* PROBLEM REQUIREMENTS *
Retype, word for word, the line holding "Overview (1040, 384)" and each line after it down to the end of the data; pictures are not copied.

#### SOURCE INFORMATION ####

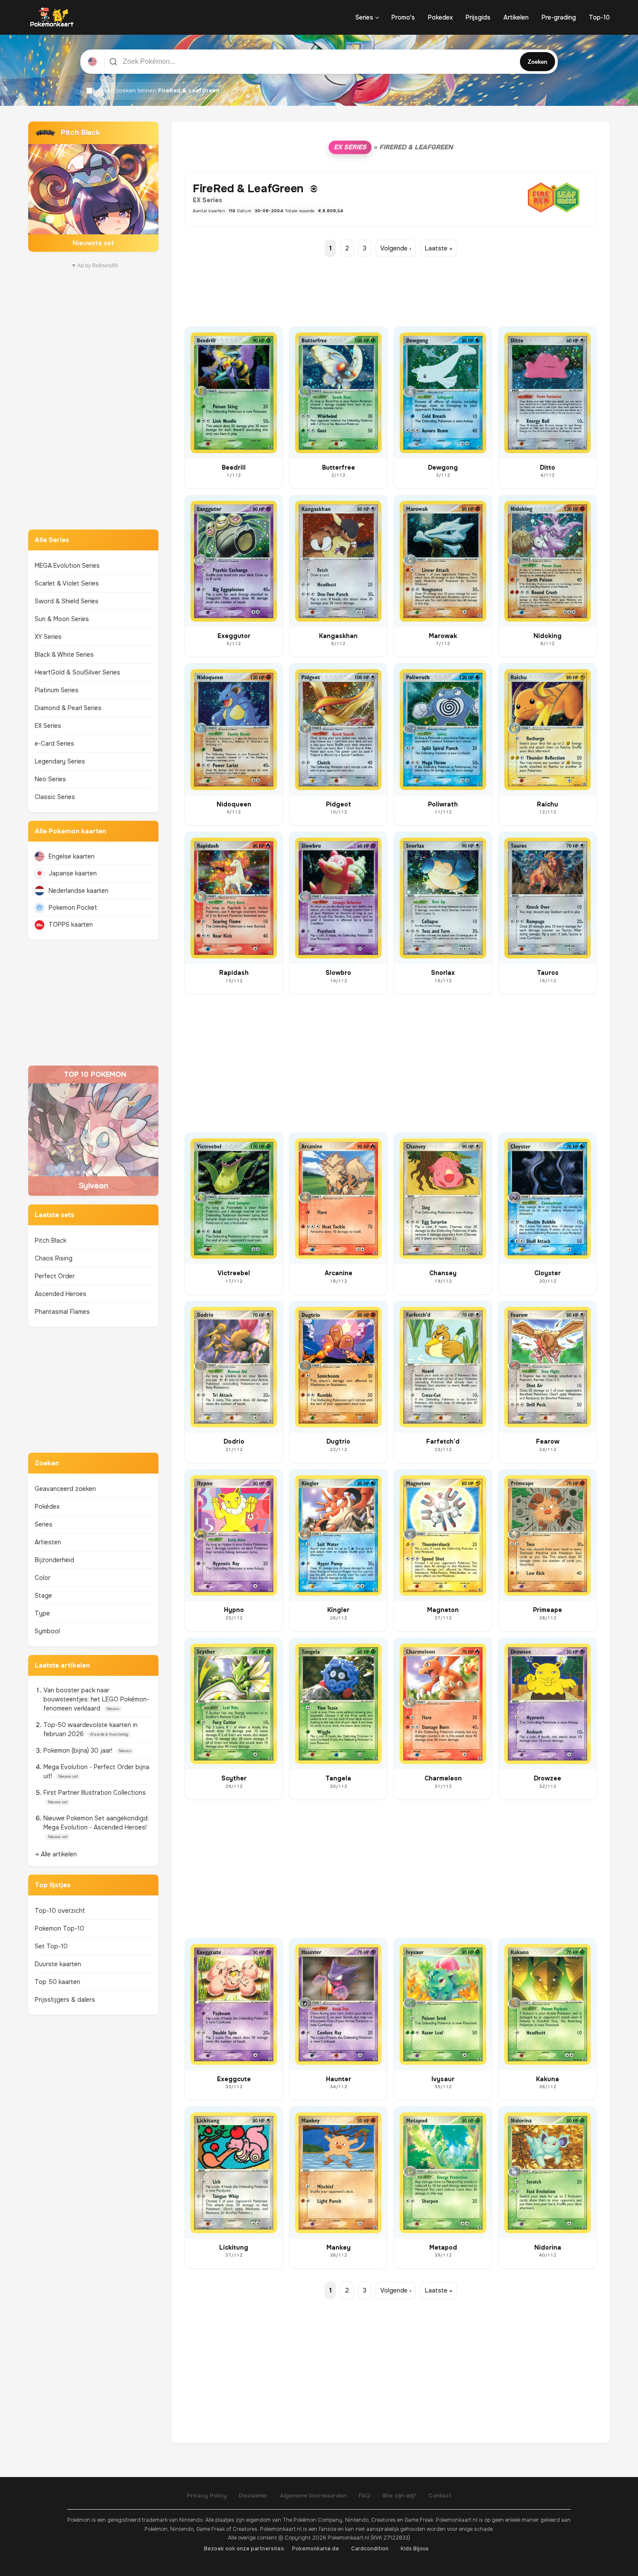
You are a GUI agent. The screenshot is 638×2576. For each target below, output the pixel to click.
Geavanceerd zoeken (65, 1489)
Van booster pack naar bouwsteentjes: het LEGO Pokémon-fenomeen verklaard (96, 1699)
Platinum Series (57, 690)
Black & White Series (64, 654)
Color (42, 1578)
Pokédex (47, 1506)
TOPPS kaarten (71, 924)
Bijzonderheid (54, 1560)
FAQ (364, 2495)
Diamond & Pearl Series (68, 708)
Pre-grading (559, 17)
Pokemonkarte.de (315, 2548)
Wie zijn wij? (399, 2495)
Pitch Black (50, 1240)
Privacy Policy (207, 2495)
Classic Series (55, 797)
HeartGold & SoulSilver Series (77, 672)
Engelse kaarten (72, 856)
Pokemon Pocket (73, 907)
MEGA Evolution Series (67, 565)
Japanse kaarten (73, 873)
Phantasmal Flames (62, 1312)
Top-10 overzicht (60, 1911)
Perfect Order (55, 1276)
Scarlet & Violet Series (67, 583)
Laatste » (438, 248)
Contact (439, 2495)
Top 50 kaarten (57, 1982)
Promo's (403, 17)
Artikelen (516, 17)
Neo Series (50, 779)
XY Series (48, 637)
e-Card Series (54, 743)
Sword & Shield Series (67, 601)
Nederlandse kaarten (79, 891)
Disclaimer (253, 2495)
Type (42, 1613)
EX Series (48, 726)
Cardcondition (369, 2548)
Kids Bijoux (415, 2548)
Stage (43, 1595)
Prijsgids (478, 17)
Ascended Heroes (60, 1294)
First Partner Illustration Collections (94, 1792)
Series (364, 17)
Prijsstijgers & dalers (65, 2000)
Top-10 (599, 17)
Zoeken (537, 62)
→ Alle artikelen (56, 1854)
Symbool (47, 1631)
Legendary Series (60, 761)
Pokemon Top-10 (59, 1928)
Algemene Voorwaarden (313, 2495)
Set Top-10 (51, 1946)
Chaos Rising (53, 1258)
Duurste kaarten (58, 1964)
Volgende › (395, 248)
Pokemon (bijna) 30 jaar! (78, 1750)
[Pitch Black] (93, 187)
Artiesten (48, 1542)
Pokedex (440, 17)
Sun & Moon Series (62, 619)
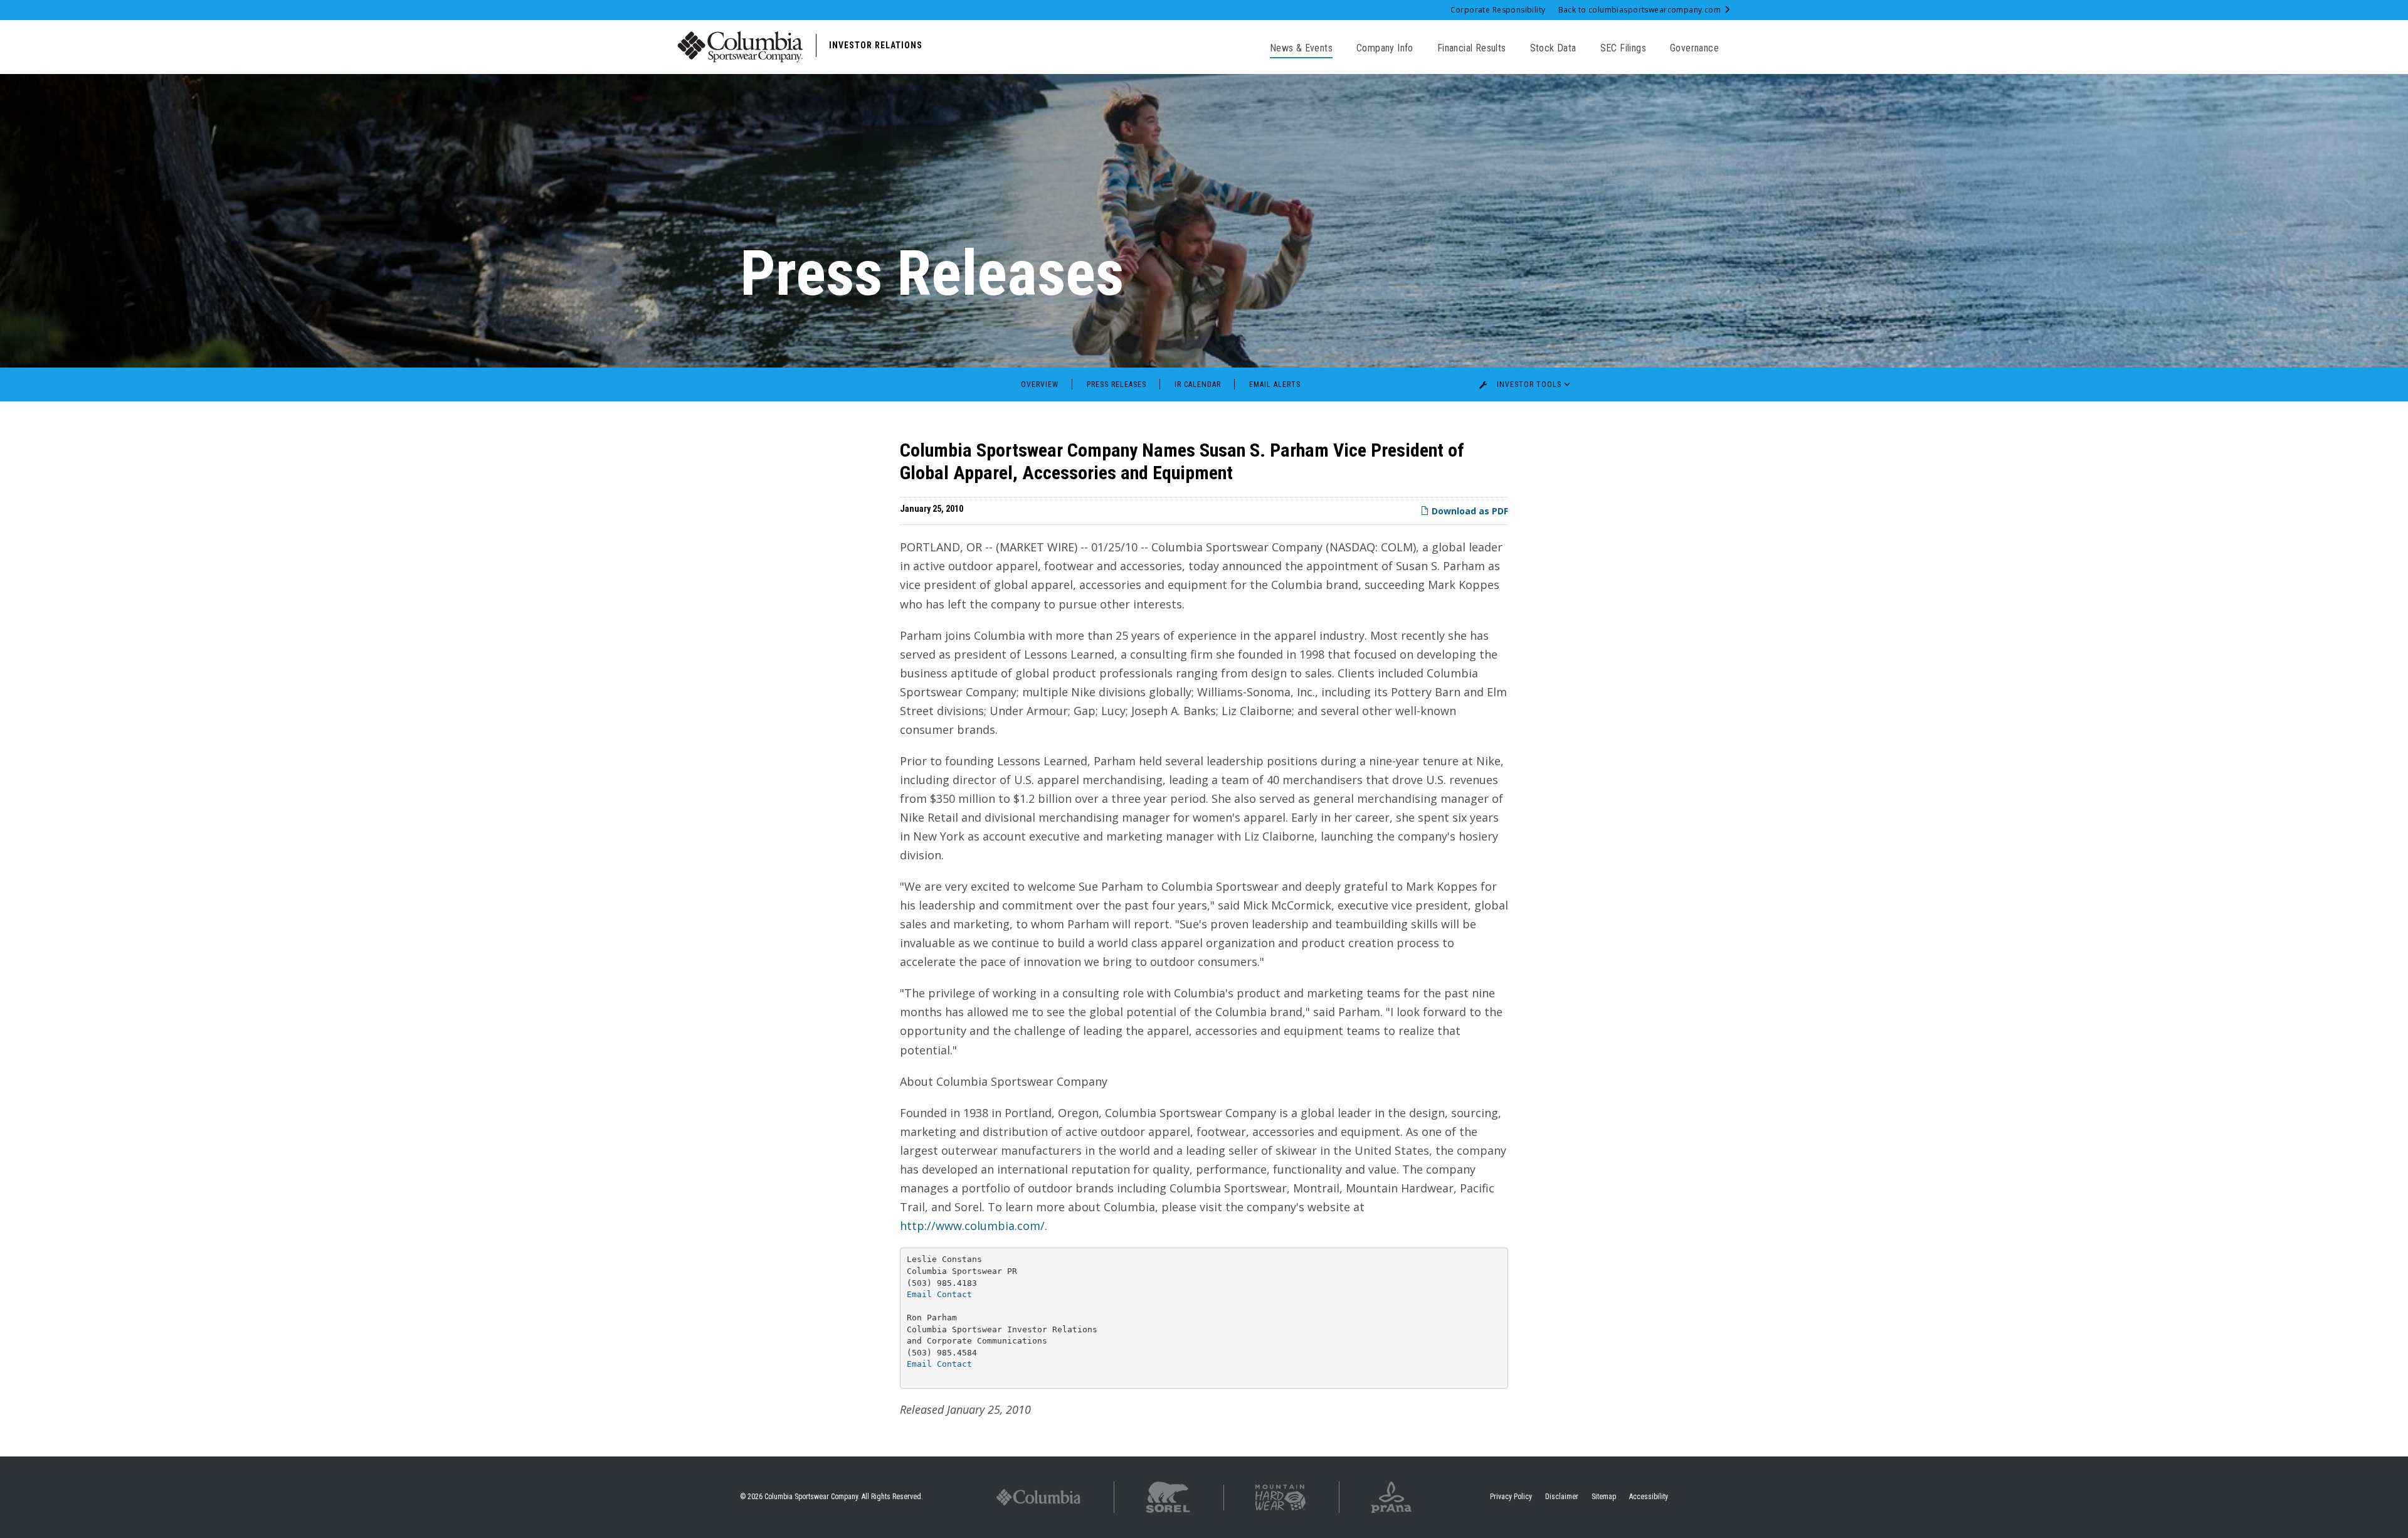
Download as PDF (1468, 511)
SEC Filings (1623, 48)
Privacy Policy (1511, 1496)
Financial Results (1471, 48)
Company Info (1384, 48)
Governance (1694, 48)
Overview (1040, 384)
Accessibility (1648, 1496)
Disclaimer (1561, 1496)
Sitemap (1604, 1496)
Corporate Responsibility (1498, 9)
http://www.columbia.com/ (972, 1225)
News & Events (1301, 48)
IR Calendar (1198, 384)
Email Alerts (1275, 384)
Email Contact (939, 1294)
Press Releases (1116, 384)
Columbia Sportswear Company (811, 1496)
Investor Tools (1529, 384)
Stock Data (1553, 48)
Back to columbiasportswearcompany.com (1640, 9)
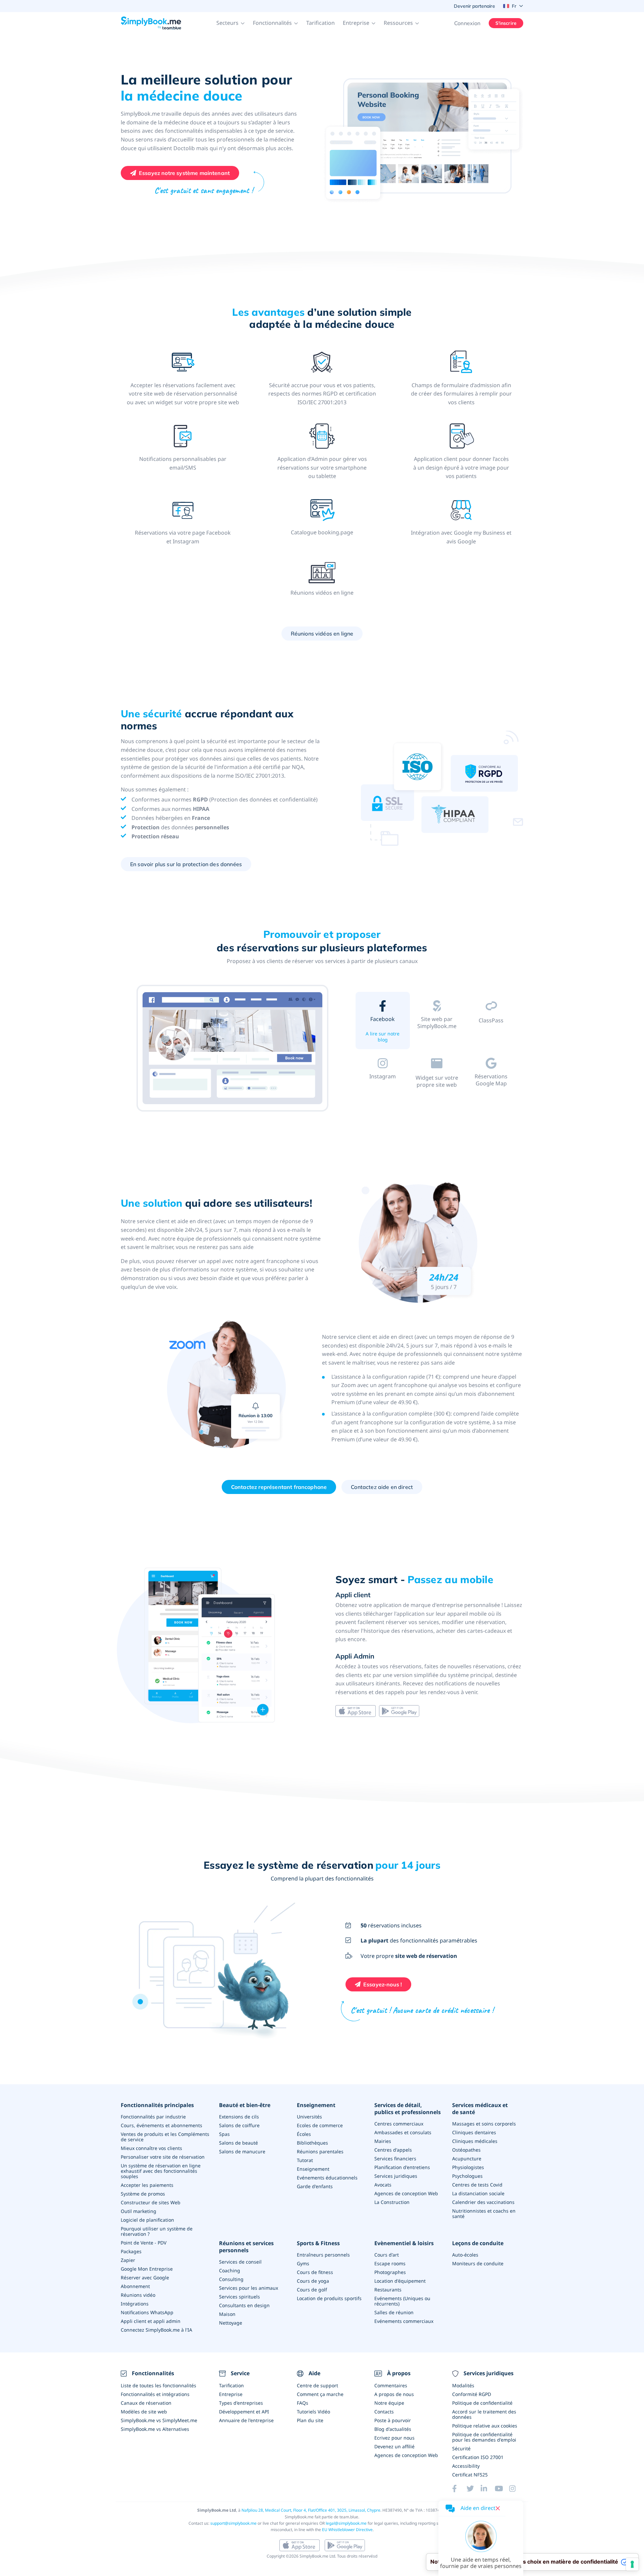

####

* WRITTEN ANSWER *
Overview (1040, 384)
Accessibility (1648, 1496)
Disclaimer (1561, 1496)
Sitemap (1604, 1496)
Corporate Responsibility (1498, 9)
http://www.columbia.com/ (972, 1225)
News & Events (1301, 48)
IR Calendar (1198, 384)
Email Alerts (1275, 384)
Email Contact (939, 1294)
Press Releases (1116, 384)
Columbia Sportswear Company (811, 1496)
Investor Tools (1529, 384)
Stock Data (1553, 48)
Back to columbiasportswearcompany.com (1640, 9)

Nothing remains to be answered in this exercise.